The governor cancelled an appointment and went straight to Siriraj Hospital when he was told that some leaks were found at the hospital and water had been retained in some spots.
Prime Minister Yingluck Shinawatra yesterday called on Bangkok residents to brace for flooding with the level of flood water ranging from 50cm to over one metre depending on whether areas are low-lying.

Yingluck dismissed Scicence Minister Plodprasop Suraswadee's comment that Bangkok would be fully inundated, saying that would take place only if things got out of control and every embankment was broken. "We cannot stop the flood waters from flowing - it is a great flood - but we are trying to slow the currents down to reduce the extent of the damage."

She said only some areas which were waterways or areas where flood water would be discharged faced higher risks of flooding, such as areas below Chualongkorn watergate, which was heavily loaded with water.

"We have engineers checking the strength of the dam. The dam is still strong, but there is a chance that flood water will overflow the dam. So people living below the dam must be on alert," she said.

Asked what was the chance of thing getting out of control, Yingluck said as long as every party gave full cooperation, the government would have control at one level.
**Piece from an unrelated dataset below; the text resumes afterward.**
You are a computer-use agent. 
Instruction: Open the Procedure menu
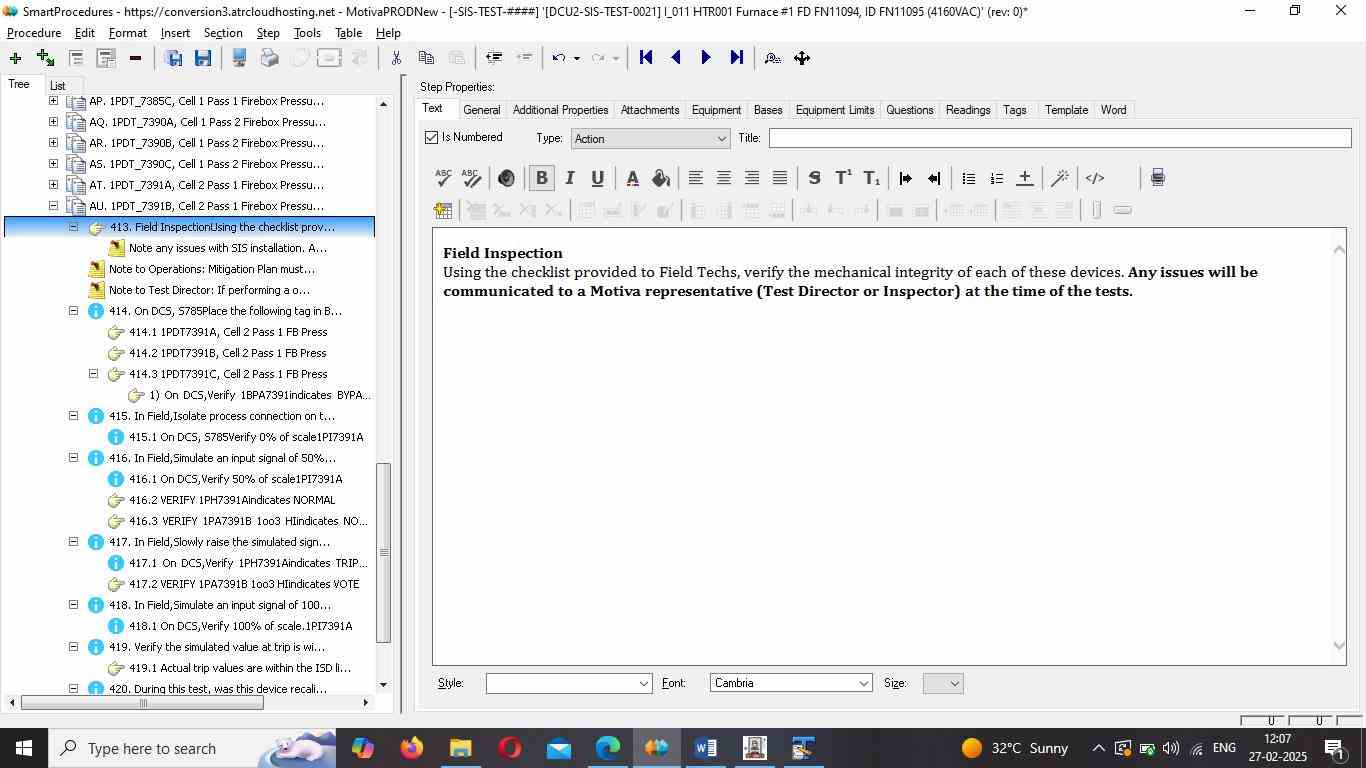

She said the difficulty the government had in trying to solve flood problems was geography. Efforts to drain water out to the sea via east and western Bangkok was an uphill battles, especially the eastern side, because the area was high and more powerful water pumps were needed. The effort to discharge water via western Bangkok was also not effective because the area was also high and the waters remaine at Klong Prem Prachakorn. "If we cannot manage this, the water will overflow and flood Bangkok," she warned.

And draining a huge volume of water, it was normal that some would overflow. "If too much water is being discharged, embankments collpase, the level of flood water will be high. It is best that everyone is prepared - but not to panic and hoard goods."

She apologised to people in heavily flooded areas of the capital for the government's failure to issue a flood warning in time, saying it is hard to predict because many factors were beyond control. "If we issue too early warning, we could cause panic," she said.